◆ **PROBLEM STATEMENT**:
From the data below, please reproduce exactly everything from the line that contains "Vysoký kontrast (1547, 23)" down to the line that contains "[Search] (1033, 442)", with both ends included.

◆ **EXTRACTED INFORMATION**:
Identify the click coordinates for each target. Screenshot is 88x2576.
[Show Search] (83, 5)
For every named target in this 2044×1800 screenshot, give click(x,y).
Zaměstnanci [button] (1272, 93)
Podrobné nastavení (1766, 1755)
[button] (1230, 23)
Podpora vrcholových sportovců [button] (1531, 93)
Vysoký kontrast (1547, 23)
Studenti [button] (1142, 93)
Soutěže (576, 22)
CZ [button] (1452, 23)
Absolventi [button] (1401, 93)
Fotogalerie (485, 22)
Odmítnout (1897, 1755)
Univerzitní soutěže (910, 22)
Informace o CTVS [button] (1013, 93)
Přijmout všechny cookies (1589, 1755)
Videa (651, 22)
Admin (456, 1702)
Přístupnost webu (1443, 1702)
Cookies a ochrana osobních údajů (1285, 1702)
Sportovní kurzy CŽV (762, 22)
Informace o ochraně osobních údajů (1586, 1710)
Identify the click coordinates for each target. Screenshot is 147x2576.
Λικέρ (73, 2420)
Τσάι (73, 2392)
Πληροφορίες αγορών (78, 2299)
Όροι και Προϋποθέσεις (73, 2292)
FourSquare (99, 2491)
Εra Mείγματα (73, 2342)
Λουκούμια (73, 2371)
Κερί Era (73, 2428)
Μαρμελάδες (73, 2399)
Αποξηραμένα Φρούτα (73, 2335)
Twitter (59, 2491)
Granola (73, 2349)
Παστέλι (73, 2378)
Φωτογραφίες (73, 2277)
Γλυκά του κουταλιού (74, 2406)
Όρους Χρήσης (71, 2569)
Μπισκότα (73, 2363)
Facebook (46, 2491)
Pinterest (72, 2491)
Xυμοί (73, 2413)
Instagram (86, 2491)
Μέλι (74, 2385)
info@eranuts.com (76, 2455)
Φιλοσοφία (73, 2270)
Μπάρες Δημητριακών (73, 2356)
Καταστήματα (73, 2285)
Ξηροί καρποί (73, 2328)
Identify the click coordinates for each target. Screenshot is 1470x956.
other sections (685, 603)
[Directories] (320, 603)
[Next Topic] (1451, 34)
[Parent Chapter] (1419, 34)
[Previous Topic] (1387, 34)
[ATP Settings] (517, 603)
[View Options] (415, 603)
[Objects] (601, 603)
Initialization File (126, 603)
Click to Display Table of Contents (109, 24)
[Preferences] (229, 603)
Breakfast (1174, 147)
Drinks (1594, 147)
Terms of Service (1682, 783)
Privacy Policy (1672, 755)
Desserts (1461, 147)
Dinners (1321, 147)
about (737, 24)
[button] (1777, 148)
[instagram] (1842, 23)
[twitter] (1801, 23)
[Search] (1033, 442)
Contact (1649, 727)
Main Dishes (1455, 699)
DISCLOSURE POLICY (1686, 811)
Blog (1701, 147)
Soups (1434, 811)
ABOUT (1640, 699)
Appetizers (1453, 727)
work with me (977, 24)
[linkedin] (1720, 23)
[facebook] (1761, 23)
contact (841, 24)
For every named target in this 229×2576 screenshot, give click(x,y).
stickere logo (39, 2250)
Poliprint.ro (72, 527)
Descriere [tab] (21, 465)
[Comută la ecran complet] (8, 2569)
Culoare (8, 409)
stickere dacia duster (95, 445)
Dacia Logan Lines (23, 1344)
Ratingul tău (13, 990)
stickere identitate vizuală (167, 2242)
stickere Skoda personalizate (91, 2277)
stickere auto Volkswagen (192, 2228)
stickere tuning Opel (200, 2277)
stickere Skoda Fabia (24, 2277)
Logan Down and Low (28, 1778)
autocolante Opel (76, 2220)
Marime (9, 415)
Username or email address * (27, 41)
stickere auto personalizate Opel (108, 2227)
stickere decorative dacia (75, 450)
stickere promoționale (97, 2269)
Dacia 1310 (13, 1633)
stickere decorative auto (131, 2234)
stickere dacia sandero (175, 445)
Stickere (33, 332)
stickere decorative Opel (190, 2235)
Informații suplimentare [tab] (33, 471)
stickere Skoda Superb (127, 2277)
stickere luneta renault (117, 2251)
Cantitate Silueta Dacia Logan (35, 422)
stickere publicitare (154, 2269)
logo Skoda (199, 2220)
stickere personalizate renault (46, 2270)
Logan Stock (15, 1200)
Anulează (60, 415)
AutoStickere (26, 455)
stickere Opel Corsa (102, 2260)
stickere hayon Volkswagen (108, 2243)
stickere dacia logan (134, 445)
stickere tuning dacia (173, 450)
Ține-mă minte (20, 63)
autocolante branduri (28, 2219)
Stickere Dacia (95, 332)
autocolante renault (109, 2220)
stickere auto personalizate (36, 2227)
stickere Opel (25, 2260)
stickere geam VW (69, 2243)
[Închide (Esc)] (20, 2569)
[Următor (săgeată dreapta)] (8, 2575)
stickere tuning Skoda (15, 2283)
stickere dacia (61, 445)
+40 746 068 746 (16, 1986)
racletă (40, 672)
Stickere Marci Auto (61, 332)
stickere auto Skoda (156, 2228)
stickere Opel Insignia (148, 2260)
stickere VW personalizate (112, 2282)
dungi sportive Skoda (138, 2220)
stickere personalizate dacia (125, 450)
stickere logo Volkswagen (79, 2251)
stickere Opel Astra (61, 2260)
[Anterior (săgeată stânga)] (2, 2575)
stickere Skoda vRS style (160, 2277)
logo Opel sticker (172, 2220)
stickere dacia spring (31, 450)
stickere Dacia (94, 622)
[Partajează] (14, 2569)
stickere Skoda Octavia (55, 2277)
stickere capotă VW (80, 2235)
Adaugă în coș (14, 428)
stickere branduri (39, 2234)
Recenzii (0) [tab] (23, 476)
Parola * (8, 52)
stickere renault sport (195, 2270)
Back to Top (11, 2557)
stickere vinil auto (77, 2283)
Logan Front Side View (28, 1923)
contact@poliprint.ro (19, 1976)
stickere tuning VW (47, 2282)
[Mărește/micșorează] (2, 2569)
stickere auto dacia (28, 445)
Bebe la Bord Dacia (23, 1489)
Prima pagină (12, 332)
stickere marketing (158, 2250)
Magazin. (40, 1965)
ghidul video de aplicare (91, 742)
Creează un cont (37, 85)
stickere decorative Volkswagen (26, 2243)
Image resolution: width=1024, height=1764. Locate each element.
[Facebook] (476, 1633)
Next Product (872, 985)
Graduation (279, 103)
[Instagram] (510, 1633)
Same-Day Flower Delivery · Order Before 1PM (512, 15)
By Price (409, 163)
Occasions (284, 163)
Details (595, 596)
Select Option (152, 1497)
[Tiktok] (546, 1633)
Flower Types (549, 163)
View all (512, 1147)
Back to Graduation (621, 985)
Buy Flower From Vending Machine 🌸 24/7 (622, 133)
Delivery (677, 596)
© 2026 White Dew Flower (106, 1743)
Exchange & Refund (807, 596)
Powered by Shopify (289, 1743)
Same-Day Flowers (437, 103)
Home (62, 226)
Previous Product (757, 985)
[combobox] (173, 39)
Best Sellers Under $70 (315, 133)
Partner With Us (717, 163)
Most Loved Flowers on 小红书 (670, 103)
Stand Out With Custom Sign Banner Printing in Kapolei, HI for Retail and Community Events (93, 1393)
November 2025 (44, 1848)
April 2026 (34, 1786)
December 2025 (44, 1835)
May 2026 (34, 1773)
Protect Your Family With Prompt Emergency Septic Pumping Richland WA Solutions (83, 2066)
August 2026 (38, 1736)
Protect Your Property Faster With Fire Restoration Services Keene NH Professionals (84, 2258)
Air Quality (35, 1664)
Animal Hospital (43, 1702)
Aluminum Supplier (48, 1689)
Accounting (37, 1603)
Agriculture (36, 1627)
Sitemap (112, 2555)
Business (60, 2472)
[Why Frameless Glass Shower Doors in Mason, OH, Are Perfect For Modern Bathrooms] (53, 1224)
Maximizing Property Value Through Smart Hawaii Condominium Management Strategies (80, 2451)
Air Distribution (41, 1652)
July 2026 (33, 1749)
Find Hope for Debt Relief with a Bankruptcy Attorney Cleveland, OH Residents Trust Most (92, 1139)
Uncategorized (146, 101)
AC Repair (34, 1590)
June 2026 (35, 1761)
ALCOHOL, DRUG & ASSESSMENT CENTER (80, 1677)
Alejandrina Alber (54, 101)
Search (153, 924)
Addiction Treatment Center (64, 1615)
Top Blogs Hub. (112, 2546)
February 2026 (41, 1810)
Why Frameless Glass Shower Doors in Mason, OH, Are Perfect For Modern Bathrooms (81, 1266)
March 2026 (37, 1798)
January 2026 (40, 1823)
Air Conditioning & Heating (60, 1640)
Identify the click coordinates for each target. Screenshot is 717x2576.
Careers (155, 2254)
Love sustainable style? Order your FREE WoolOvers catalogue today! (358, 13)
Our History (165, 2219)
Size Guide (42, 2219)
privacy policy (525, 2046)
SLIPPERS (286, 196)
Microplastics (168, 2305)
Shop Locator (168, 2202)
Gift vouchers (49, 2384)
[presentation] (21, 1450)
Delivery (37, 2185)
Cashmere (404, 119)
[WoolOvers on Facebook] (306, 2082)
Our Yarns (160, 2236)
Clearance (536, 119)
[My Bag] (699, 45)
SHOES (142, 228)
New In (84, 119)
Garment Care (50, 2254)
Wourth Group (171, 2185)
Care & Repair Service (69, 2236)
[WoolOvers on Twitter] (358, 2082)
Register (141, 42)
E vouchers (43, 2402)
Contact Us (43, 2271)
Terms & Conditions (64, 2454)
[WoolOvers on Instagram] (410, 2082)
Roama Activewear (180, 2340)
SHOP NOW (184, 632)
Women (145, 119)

◆ **SOLUTION BELOW**:
Vysoký kontrast (1547, 23)
Studenti [button] (1142, 93)
Soutěže (576, 22)
CZ [button] (1452, 23)
Absolventi [button] (1401, 93)
Fotogalerie (485, 22)
Odmítnout (1897, 1755)
Univerzitní soutěže (910, 22)
Informace o CTVS [button] (1013, 93)
Přijmout všechny cookies (1589, 1755)
Videa (651, 22)
Admin (456, 1702)
Přístupnost webu (1443, 1702)
Cookies a ochrana osobních údajů (1285, 1702)
Sportovní kurzy CŽV (762, 22)
Informace o ochraně osobních údajů (1586, 1710)
Identify the click coordinates for each target. Screenshot is 147x2576.
Λικέρ (73, 2420)
Τσάι (73, 2392)
Πληροφορίες αγορών (78, 2299)
Όροι και Προϋποθέσεις (73, 2292)
FourSquare (99, 2491)
Εra Mείγματα (73, 2342)
Λουκούμια (73, 2371)
Κερί Era (73, 2428)
Μαρμελάδες (73, 2399)
Αποξηραμένα Φρούτα (73, 2335)
Twitter (59, 2491)
Granola (73, 2349)
Παστέλι (73, 2378)
Φωτογραφίες (73, 2277)
Γλυκά του κουταλιού (74, 2406)
Όρους Χρήσης (71, 2569)
Μπισκότα (73, 2363)
Facebook (46, 2491)
Pinterest (72, 2491)
Xυμοί (73, 2413)
Instagram (86, 2491)
Μέλι (74, 2385)
info@eranuts.com (76, 2455)
Φιλοσοφία (73, 2270)
Μπάρες Δημητριακών (73, 2356)
Καταστήματα (73, 2285)
Ξηροί καρποί (73, 2328)
Identify the click coordinates for each target. Screenshot is 1470x956.
other sections (685, 603)
[Directories] (320, 603)
[Next Topic] (1451, 34)
[Parent Chapter] (1419, 34)
[Previous Topic] (1387, 34)
[ATP Settings] (517, 603)
[View Options] (415, 603)
[Objects] (601, 603)
Initialization File (126, 603)
Click to Display Table of Contents (109, 24)
[Preferences] (229, 603)
Breakfast (1174, 147)
Drinks (1594, 147)
Terms of Service (1682, 783)
Privacy Policy (1672, 755)
Desserts (1461, 147)
Dinners (1321, 147)
about (737, 24)
[button] (1777, 148)
[instagram] (1842, 23)
[twitter] (1801, 23)
[Search] (1033, 442)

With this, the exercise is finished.